I don't believe sex is a useful categorisation. Sex and gender and expression and the things you enjoy are different, but they're also both still constructions with your presumed gender being extrapolated from the most visible elements of your sex and huge variability for each person therein, but the correlation is starting to feel weak.
Sex and genders, as structures, are the product of cisheteropatriarchy, ie sexism. Even in sports. Social constructs generally arise as a necessary division for societies to make given their material conditions, and it was used to increase populations. I would say it is time to leave such vestigial logic behind.
For purposes of conversing with people who don't share the same life it is useful to have terms differentiating they physical and the psychological though. It seems recently that people have finally moved away from the 'gender is what's in your pants' narrative when dismissing trans people out of hand, why muddy that when all the traits you mentioned regarding sex are physical markers?
I think I can see the point of confusion- the reason for illustrating physical sex as a spectrum is that it’s easier to lay out the concept of gender identity as an analogue.
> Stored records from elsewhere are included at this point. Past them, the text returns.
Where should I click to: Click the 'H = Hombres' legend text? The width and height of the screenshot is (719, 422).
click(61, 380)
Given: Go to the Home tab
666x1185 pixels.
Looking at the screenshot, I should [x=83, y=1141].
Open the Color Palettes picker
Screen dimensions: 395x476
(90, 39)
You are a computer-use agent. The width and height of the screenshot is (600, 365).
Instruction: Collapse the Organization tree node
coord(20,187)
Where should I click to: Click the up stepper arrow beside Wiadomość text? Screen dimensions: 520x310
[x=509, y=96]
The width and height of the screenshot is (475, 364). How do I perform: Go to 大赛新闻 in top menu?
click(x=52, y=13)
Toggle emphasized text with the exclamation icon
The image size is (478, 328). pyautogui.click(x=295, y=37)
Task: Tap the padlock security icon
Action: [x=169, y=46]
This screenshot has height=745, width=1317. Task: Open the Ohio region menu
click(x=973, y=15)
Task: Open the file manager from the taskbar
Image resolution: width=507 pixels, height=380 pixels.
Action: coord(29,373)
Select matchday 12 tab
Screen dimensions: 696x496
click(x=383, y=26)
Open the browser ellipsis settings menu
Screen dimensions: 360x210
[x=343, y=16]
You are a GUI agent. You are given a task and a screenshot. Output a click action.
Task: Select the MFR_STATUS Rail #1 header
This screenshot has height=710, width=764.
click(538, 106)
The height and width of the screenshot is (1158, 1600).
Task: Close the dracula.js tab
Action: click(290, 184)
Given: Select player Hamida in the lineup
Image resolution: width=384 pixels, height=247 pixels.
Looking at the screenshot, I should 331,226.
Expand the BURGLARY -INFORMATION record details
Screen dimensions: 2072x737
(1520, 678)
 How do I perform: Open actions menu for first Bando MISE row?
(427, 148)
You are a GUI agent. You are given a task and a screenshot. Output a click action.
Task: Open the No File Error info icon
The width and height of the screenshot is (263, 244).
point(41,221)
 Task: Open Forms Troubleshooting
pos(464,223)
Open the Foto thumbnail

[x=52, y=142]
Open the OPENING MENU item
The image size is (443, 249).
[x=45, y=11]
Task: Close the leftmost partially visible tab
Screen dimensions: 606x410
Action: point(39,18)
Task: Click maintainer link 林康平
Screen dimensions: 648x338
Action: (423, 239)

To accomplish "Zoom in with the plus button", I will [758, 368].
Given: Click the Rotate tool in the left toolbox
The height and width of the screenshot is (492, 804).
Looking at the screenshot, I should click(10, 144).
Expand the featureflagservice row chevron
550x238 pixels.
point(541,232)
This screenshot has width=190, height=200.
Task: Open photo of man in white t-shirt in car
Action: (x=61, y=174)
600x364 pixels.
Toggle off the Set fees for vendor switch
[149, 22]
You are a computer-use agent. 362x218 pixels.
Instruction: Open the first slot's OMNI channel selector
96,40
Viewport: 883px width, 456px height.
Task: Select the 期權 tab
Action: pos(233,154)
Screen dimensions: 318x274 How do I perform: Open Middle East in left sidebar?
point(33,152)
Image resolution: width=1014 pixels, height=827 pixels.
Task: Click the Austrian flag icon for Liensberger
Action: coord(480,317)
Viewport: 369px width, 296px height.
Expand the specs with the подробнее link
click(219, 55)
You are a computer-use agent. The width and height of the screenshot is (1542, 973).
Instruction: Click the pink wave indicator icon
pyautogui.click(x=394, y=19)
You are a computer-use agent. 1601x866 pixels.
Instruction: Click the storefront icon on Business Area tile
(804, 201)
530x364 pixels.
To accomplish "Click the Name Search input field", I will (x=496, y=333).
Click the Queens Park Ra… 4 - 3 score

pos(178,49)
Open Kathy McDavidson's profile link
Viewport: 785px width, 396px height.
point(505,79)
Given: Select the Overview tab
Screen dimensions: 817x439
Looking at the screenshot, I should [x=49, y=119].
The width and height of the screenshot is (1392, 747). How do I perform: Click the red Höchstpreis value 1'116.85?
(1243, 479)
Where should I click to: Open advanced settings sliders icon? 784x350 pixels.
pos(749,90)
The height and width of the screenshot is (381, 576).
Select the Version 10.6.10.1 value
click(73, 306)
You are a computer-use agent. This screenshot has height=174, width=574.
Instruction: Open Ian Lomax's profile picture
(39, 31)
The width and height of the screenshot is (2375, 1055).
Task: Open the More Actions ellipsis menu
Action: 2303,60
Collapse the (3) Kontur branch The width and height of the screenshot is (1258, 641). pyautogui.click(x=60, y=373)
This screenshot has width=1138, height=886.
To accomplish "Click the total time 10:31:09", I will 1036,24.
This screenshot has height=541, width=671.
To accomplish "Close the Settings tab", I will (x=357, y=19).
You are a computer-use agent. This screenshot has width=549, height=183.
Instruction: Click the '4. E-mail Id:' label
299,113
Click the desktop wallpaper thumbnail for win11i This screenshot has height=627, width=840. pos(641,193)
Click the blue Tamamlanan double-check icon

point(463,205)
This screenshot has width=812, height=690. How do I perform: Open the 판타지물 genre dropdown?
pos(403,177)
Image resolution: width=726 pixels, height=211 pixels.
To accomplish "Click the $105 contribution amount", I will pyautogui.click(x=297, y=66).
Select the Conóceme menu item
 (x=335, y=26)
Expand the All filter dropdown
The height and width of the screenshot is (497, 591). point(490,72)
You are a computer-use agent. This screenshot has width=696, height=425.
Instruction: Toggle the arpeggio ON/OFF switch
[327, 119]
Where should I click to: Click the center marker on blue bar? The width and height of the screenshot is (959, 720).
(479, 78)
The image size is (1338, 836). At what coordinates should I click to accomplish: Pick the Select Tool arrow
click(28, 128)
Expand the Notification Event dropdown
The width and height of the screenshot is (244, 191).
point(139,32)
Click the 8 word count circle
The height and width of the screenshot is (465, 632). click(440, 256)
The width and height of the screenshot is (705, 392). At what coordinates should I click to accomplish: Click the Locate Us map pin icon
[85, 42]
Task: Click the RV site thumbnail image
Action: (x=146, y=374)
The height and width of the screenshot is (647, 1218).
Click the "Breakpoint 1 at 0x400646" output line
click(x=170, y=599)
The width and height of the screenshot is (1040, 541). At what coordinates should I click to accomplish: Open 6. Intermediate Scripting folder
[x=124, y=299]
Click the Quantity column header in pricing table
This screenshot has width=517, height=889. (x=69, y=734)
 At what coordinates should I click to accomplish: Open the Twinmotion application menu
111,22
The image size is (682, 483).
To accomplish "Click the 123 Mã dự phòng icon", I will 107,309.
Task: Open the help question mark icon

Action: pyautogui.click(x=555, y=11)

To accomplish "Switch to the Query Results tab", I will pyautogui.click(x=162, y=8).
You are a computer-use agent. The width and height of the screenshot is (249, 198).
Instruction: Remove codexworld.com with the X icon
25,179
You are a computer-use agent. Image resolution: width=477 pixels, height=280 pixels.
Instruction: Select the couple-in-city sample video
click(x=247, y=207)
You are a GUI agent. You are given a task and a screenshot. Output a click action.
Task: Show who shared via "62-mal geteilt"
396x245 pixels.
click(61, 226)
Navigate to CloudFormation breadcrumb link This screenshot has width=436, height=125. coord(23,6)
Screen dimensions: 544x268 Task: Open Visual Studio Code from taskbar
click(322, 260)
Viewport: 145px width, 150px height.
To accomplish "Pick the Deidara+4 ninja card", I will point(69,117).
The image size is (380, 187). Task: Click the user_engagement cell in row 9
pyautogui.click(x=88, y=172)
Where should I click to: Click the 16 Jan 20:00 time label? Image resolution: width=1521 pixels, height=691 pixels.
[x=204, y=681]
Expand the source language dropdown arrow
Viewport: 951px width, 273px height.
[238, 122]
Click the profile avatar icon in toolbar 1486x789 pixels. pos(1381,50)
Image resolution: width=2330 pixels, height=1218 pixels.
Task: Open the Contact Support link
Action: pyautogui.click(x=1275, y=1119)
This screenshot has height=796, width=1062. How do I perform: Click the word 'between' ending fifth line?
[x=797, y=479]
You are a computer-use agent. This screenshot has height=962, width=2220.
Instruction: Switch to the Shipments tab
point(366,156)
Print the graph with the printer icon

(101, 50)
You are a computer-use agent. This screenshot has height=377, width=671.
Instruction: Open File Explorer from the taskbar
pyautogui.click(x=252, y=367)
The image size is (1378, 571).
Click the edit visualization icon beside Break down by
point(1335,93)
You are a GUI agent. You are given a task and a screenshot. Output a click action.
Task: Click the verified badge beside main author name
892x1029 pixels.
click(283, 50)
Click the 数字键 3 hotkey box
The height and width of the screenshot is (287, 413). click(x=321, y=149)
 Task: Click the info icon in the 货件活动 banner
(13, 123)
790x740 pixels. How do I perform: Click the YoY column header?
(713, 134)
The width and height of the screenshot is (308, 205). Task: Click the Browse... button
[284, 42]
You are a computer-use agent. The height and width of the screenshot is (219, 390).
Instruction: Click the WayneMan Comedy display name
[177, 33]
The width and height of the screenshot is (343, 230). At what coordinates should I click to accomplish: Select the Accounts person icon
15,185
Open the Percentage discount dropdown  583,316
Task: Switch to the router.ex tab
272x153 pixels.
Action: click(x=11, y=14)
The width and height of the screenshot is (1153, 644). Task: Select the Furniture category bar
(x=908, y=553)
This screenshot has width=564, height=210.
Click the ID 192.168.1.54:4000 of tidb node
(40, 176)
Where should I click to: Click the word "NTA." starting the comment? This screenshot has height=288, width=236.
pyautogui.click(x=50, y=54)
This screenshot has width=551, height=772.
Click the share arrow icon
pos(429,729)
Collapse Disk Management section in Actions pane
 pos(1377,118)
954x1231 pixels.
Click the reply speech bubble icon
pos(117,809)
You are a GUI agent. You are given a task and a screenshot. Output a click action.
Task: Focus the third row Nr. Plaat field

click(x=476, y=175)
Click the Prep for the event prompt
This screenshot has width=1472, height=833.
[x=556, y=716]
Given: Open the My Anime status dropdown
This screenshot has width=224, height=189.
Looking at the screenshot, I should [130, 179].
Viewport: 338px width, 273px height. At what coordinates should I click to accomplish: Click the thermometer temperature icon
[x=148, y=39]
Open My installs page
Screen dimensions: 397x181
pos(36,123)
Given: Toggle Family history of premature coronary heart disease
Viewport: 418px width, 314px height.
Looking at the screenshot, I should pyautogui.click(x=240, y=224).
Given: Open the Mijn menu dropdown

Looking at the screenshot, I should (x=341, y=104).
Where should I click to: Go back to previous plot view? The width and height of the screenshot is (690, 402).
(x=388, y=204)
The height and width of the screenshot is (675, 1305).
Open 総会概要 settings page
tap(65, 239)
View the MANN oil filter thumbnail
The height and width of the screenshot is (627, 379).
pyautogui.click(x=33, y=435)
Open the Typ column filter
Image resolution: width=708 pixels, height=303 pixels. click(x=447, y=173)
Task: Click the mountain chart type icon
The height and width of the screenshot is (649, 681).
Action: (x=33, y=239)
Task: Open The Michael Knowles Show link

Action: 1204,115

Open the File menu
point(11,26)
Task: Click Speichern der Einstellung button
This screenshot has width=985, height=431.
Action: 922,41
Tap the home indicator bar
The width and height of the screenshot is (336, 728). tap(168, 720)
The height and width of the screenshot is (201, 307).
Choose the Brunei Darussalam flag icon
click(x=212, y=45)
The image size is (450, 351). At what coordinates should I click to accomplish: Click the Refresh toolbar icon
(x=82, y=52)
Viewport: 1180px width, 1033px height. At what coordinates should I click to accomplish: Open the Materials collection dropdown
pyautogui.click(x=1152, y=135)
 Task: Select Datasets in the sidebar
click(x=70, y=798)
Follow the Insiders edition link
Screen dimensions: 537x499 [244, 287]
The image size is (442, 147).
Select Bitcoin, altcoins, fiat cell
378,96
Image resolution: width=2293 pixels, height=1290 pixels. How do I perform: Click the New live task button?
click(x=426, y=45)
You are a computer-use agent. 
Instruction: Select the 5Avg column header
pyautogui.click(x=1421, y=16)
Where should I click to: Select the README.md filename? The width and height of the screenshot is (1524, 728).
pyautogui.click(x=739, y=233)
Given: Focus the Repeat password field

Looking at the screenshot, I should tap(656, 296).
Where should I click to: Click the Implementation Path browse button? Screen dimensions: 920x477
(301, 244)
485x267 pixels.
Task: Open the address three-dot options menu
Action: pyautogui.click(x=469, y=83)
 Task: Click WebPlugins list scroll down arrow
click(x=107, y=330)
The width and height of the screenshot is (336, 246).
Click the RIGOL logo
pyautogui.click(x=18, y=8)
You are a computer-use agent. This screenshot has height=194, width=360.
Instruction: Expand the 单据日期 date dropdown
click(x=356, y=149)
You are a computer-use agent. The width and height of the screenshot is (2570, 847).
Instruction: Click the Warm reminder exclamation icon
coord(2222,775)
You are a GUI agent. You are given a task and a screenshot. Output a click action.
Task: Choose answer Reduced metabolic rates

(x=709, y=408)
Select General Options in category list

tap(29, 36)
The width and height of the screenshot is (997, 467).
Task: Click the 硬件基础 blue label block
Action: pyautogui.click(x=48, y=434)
It’s also possible that gender identity is structural but brains are complicated and linking mechanisms to behavior is hairy.
It's less the notion of it being spectrum based, but more in identifying the difference between the tangible/measurable things of the physical body, and those that are created of the mind and societies expectations. My understanding coming into this is that sex=physical / gender=emotional/mental/social, but some comments here have me questioning that understanding.